Editorial


Retorno a la normalidad

“Aunque no debemos esperar muchos cambios hacia Latinoamérica, todo, después de Trump, es susceptible de mejorar, incluso para Colombia (...)”.

No de todos los políticos se puede decir, como de Joe Biden, que se las sabe todas. Como pocos, el nuevo presidente sabe quién es quién en el mapa geopolítico global; y, a nivel interno, puede llamar por su nombre a cada personaje de cualquier sector de su nación. ¿Cuántos ciudadanos han llegado mejor informados y preparados al cargo público más importante del mundo?

Su discurso de posesión es un fiel reflejo de su talante conciliador, comprensivo, compasivo, pero también patriota, categórico y determinado. Como además es cultor de esa clase de lealtad que llevó a Barack Obama a señalarlo como el mejor vicepresidente de la historia de EE. UU., goza de un prestigio y un don de gentes que le hacen fácil ganarse la confianza de quienes no le conocen y de acortar caminos con los contradictores. Es el hombre ideal para reemplazar a aquel que gustaba de levantar muros y enristrar primacías raciales; por lo tanto, su papel central lo jugará en la recomposición de la política interna y de las relaciones internacionales.

Por su parte, la vicepresidenta Kamala Harris, por su historia y por su origen, es la fórmula ideal para recuperar la confianza de las minorías étnicas y de género, con lo cual muy pronto esas fisuras en el alma americana serán suturadas para retornar al inevitable nivel de tensión que se vivía antes de los años de Trump, pues las diferencias ideológicas entre dos visiones dispares de la vida, que allá se encarnan en demócratas y republicanos, existían antes del mandato del saliente presidente, quien vino a exacerbarlas a grados irracionales. Su mensaje, centrado en la necesidad de superar la polarización política y lograr una mayor unidad nacional, y la lucha contra el coronavirus, serán los temas en que se oficiará a fondo durante 2021.

Pero vienen mejores días para el compromiso global de cuidado del planeta, la promoción de los derechos humanos y el de los trabajadores asalariados, la redefinición de la política migratoria, las relaciones internacionales y el fortalecimiento de los organismos multilaterales.

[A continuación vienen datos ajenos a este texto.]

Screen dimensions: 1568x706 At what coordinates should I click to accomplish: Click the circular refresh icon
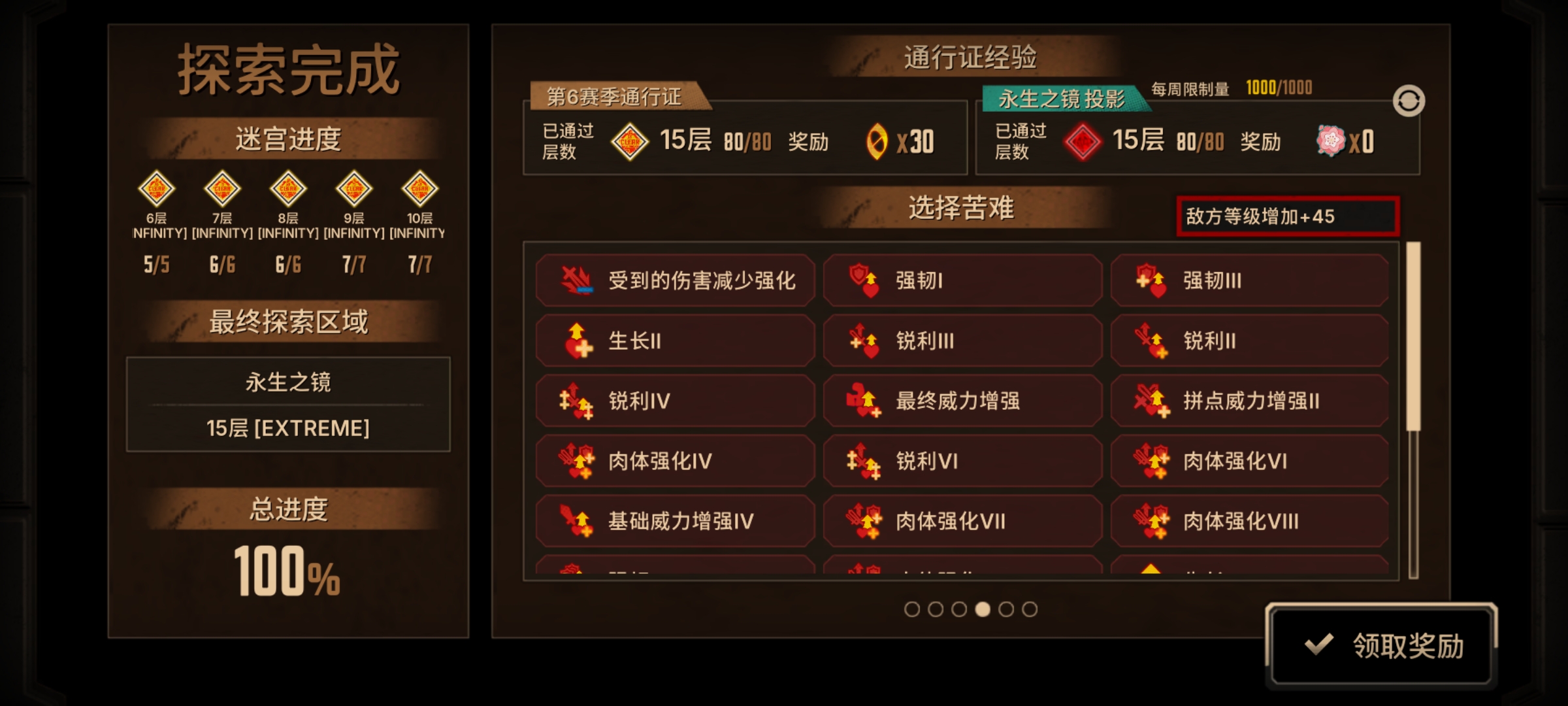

Será interesante ver cómo los europeos se reacomodan con un estadista que les puede devolver el derecho a jugar un papel relevante entre los países en desarrollo y frente a sus vecinos de Oriente. Pero más interesante aún será el nuevo diálogo con su más enconado contrincante en la preservación del liderazgo mundial –económico y militar–. La milenaria China debe estar reescribiendo la estrategia de relacionamiento con el líder de la nación a la que le sustrajo el conocimiento tecnológico que hoy los tiene a las puertas de desplazarlos de la primacía mundial.

Aunque no debemos esperar muchos cambios hacia Latinoamérica, todo, después de Trump, es susceptible de mejorar, incluso para Colombia, pues ya Biden ha dicho que la seguridad y la prosperidad de este hemisferio dependen de una alianza cercana y eficaz entre su país y el nuestro.